Anche Marchesi, però, gli andò stretto: «Ero arrivato all’apice di quello che si poteva fare in Italia. Fu lo stesso Marchesi a consigliarmi di andare in Francia, che per lui era la Mecca, da Ducasse. Ci rimasi per 4 anni». La famiglia lo osservava con attenzione: «Una volta mio padre venne in cucina, di sorpresa. Vedendo che lavoravo sempre e non guadagnavo nulla voleva vederci chiaro. Per me il denaro era secondario, contava fare esperienza: così dopo Parigi fu la volta dell’Enoteca Pinchiorri, dove prendemmo tre stelle Michelin, e poi dell’Albereta, dove venne la figlia della cuoca di Lady D, per farsi dare delle ricette per la principessa. Ma mancava qualcosa».

Quel qualcosa arrivò con un ristorante che portasse il suo nome: «Con Bruno Ceretto aprimmo ad Alba Le Clivie che prese subito la stella. Lo rivendetti a un ottimo prezzo in due giorni, dopo che i fratelli Stoppani mi proposero di aprire a Milano in via Victor Hugo: era il 2001 ed era nato Cracco-Peck. Qualcuno mi diede del grandioso: nessuno prima di Marchesi aveva dato il proprio nome a un ristorante».

Carlo Cracco: “Io ricco? Voglio sfatareun mito”

Poi arrivò la televisione. «La prima volta mi chiamarono nel 2007. Ero in cucina e risposi: “Vorremmo parlare con Cracco per un provino”. Finsi di non essere io. Ci riprovarono nel 2010». Accettò in un momento difficile: «Era un momento di crisi. C’era stato il caso Lehman Brothers, l’Italia era cupa: andare al ristorante stellato o avere l’auto costosa era peccato. Ma feci lo stesso di tutto per non essere preso: al provino fui molto aggressivo. Mia moglie Rosa mi diceva sottovoce “anche meno”. La produzione invece era entusiasta».

La televisione portò notorietà, ma anche stanchezza: «La televisione ha riempito di nuovo il ristorante: chi veniva a cena voleva tornare a casa con una foto. Ma la televisione è ripetitiva: dopo sei anni mi ero annoiato». Eppure tornò ancora per due stagioni: «Non nel mio caso: feci solo altre due stagioni per affiancare Antonino Cannavacciuolo che doveva prendere il mio posto».
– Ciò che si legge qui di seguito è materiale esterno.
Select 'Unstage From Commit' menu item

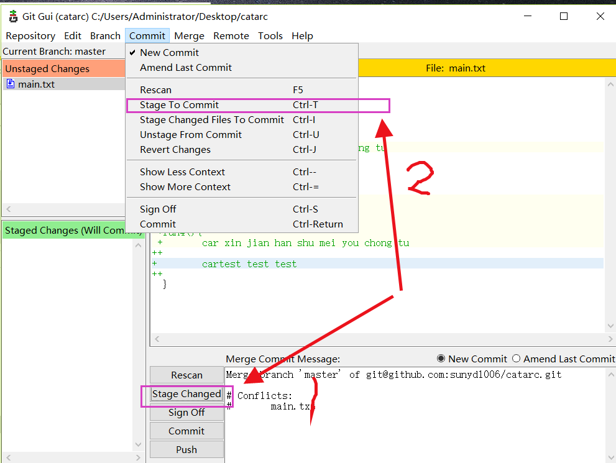click(190, 134)
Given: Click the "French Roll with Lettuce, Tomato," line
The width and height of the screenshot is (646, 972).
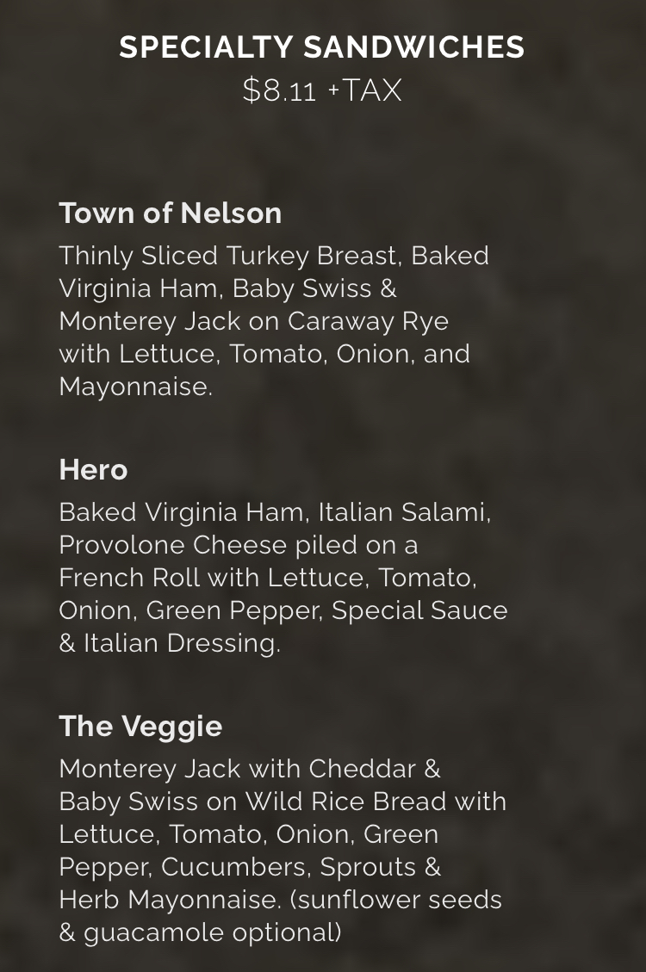Looking at the screenshot, I should point(268,578).
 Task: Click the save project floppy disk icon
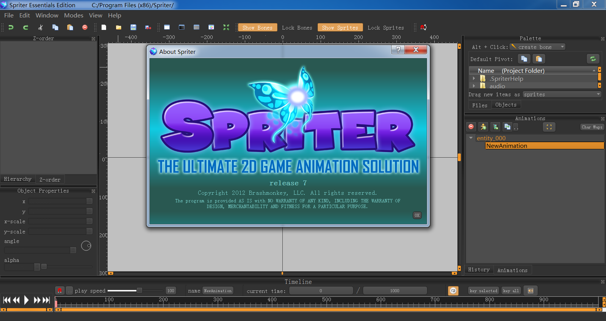coord(133,27)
La popolarità televisiva ebbe anche conseguenze inattese: gli è stata tolta una Stella Michelin. «Ero diventato pericoloso. Dicevano: se Cracco ha fatto tivù adesso lo faranno tutti». Anche uno spot pubblicitario suscitò polemiche: «Perché non avrei dovuto farlo? Anche Marchesi mi diede il benestare. Lui stesso era stato testimonial di surgelati. Abbiamo la memoria corta e un po’ di invidia sociale».

Accanto a lui, nella vita e nel lavoro, c’è Rosa Fanti: «Un colpo di culo direi. Abbiamo quasi 20 anni di differenza e quando l’ho conosciuta ho dato retta all’1% di possibilità che potesse andare bene. Sono innamorato: con lei condivido ogni scelta e stiamo creando la nostra azienda agraria in Romagna». Quanto al mito della ricchezza, Cracco lo smonta con pragmatismo: «Sfatiamo questo mito: a fare il mio mestiere non diventi ricco. Sopravvivi bene».